Solutions to ensure people get support
Munira discussed some of the solutions that have been put forward by various bodies and experts to resolve this issue. She urged the Minister to urgently consider them so that people can get support.
“Moving onto solutions, many proposals have been put forward by a number of groups such as the Association of Independent Professionals and the Self-Employed, the Treasury Select Committee, Federation of Small Businesses, the APPG Gaps in Support and the various representative groups of those that have been excluded.

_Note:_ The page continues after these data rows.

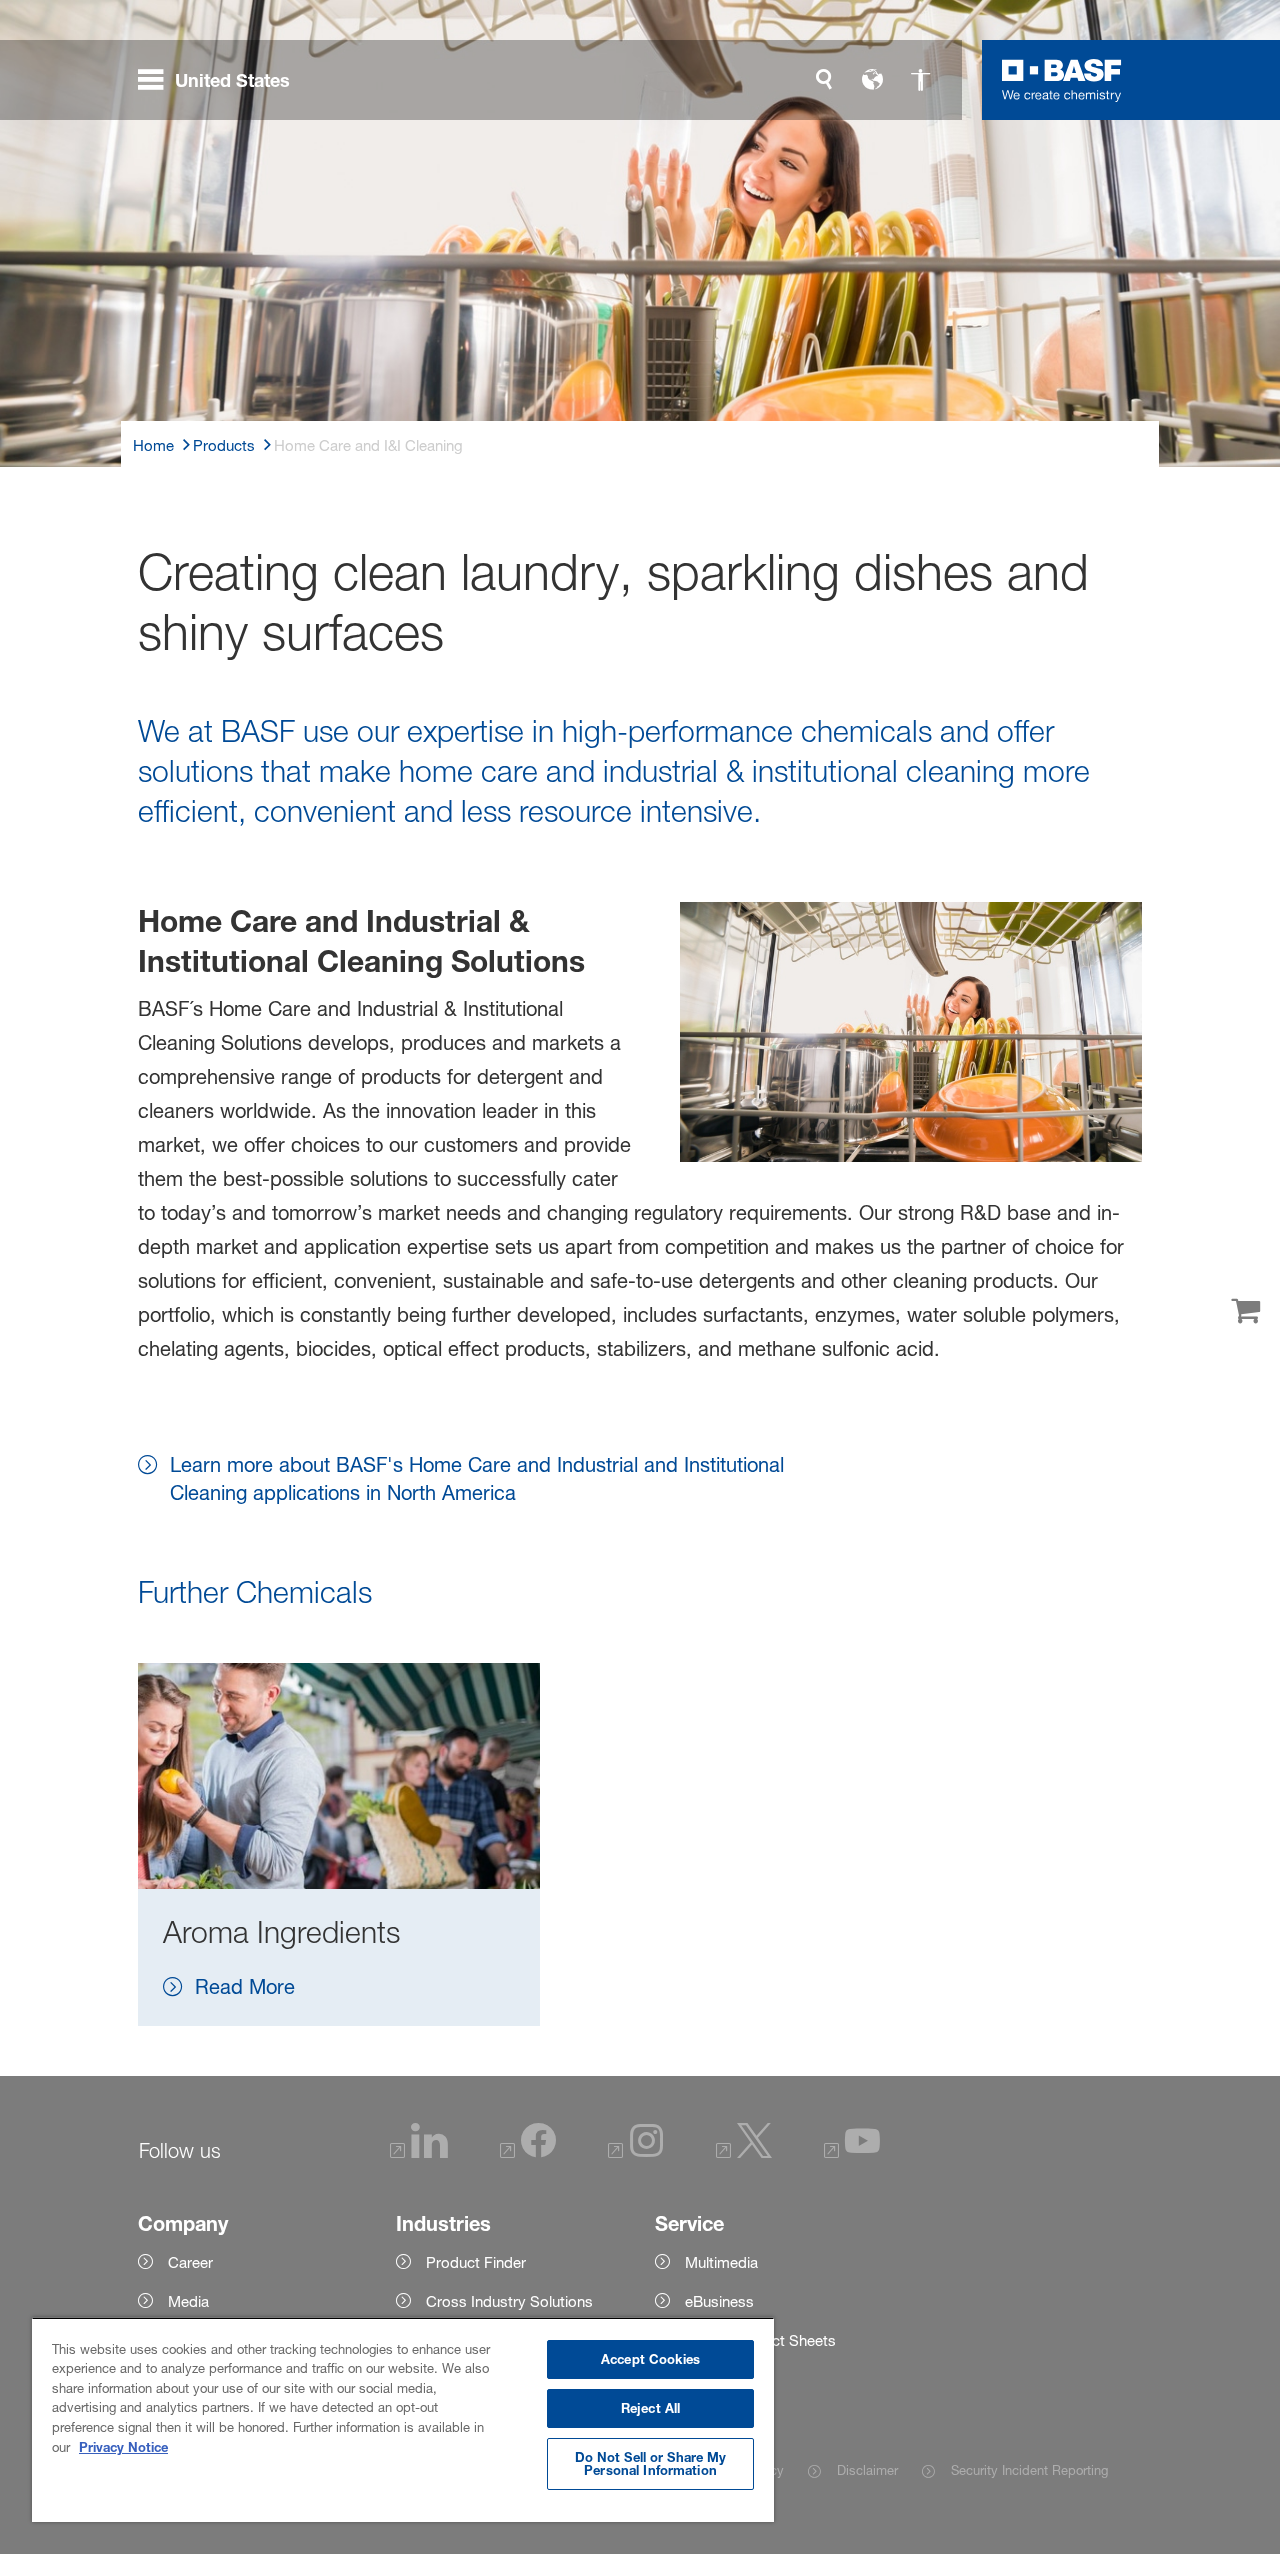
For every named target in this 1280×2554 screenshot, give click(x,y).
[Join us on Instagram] (636, 2152)
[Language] (872, 80)
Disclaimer (867, 2470)
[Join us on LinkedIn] (419, 2152)
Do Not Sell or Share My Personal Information (651, 2463)
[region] (403, 2419)
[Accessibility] (920, 80)
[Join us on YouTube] (852, 2152)
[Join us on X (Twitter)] (744, 2152)
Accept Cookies (650, 2359)
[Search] (824, 80)
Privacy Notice (123, 2447)
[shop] (1245, 1312)
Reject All (650, 2408)
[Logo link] (1062, 80)
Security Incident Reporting (1029, 2470)
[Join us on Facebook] (528, 2152)
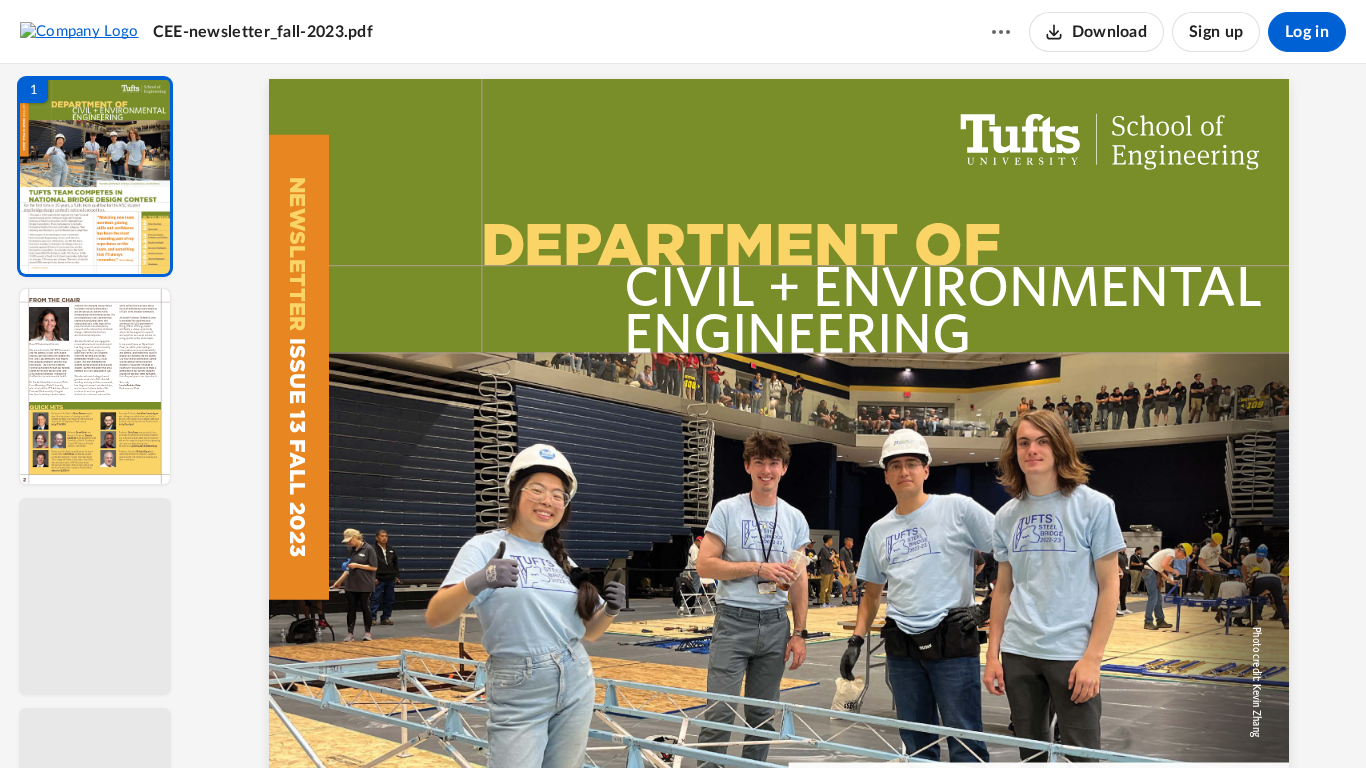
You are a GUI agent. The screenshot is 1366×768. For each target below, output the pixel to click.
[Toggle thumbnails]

There’s limited time today but in summary these include:
- Using existing HMRC data to support claims for those with PAYE income history
- Widening the accepted evidence to demonstrate proof of employment and extending cut-off dates
- Look at the two specific schemes have been put forward for directors of limited companies
- Removing the 50% rule and removing bereavement payouts and carers allowance from the calculation of PAYE income
- Extending the criteria for discretionary business grants
Many of these solutions just require imagination and will. Plenty of experts stand by to help make them implementable.”